District of the Month: Delting
by Alastair Hamilton -
Every district in Shetland has its particular appeal and, each month, we look at what each part of our islands can offer for new residents. This month, we visit Delting, part of Shetland's north mainland; Brae, the largest village in the area, is about 25 miles north of Lerwick.
The "ting" in the name comes from the same root as the Tynwald (parliament) in the Isle of Man or Dingwall in Scotland. It indicates that Delting was once an administrative unit under Norse rule; there are several other Shetland examples, including Tingwall, Lunnasting and Aithsting.
The ridges of hills that run from north to south through the Shetland mainland are the backbone of Delting's landscape. They produce a quite striking fjord-like inlet on the east side and such sheltered sea inlets (voes) provide excellent conditions for growing mussels and salmon. Much of the land is heather or grass moorland but, around the coast, there are lower-lying areas of cultivated land. The island of Muckle Roe, linked by a bridge, has some of Shetland's most appealing scenery, with wonderful walking, and great coastal landscapes in the adjoining district of Northmavine are just a few minutes away.
In the past, Delting folk made their living mainly from fishing, crofting and knitting. During the Second World War, Sullom Voe was a seaplane base and also had a military airport. However, since the 1970s, the parish's history has been bound up with the development of the large oil terminal at Sullom Voe, soon to be joined by a gas terminal. There are associated harbour facilities and a dedicated airport at Scatsta. In the late 1970s, the villages of Brae, Mossbank and Voe and the hamlet of Firth were expanded to cope with an increased population.
Most of the area's services and facilities are concentrated in the largest village, Brae, where there is a six-year secondary school and a primary school, a health centre and a leisure centre including a swimming pool. Brae also has hotels and shops, including a small supermarket. It also has Britain's northernmost Indian takeaway, whilst Frankie's is Britain's most northerly chippy, and rather a special one. Frankie's recent accolade as best eatery in the Highlands and Islands is just the latest in a very long list of awards. A marina is the base for sailing and fishing in the sheltered waters of Busta Voe.
Voe, in the south of the district, is noted for its decidedly Scandinavian appearance; it was in a building by the pier that the woollen jumpers worn by Hillary's Everest expedition were knitted. Today, the old workshop is one of Shetland's "camping böds", offering low-cost visitor accommodation.
Although the oil industry increasingly relies on visiting staff accommodated in purpose-built accommodation, many local people are employed at the oil terminal, the port and airport or in other oil-related services. The other major employer these days is aquaculture; Brae is an important centre for mussels. It's also an easy commute from Delting to Lerwick, with the capital's jobs and wide range of facilities only about half an hour away.

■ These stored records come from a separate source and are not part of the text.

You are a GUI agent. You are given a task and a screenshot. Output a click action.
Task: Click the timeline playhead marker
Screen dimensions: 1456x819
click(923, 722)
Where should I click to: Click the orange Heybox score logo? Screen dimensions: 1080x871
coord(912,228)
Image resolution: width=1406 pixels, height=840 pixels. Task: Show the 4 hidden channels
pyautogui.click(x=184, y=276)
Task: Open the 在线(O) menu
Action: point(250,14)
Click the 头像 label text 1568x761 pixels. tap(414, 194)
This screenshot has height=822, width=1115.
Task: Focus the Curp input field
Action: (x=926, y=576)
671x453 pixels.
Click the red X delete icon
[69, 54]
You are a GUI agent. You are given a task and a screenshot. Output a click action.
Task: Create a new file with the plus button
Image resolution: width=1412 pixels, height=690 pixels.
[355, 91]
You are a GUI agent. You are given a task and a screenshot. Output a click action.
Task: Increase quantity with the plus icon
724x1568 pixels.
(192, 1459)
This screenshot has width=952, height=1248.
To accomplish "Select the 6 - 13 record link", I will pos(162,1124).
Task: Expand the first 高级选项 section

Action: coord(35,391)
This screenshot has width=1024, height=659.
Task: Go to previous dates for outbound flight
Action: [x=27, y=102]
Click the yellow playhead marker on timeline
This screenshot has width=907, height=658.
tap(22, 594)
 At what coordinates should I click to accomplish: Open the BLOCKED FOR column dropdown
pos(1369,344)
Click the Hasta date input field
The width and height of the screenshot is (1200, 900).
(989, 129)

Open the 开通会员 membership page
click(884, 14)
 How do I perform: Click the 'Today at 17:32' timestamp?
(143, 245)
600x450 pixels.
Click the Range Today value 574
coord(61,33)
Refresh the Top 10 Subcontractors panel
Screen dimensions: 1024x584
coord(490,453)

There's a good range of private housing in Delting and local authority or housing association property may also be available from time to time. Thanks to the current construction activity at Sullom Voe, affordable private rented property is harder to find, but that should ease in the years ahead.
Summing up, Delting offers a good range of places to live, with excellent facilities on the doorstep and more available in Lerwick. There's an excellent range of outdoor and indoor pursuits, too, and it's a welcoming community that has successfully adopted hundreds of new Shetlanders over the past forty years.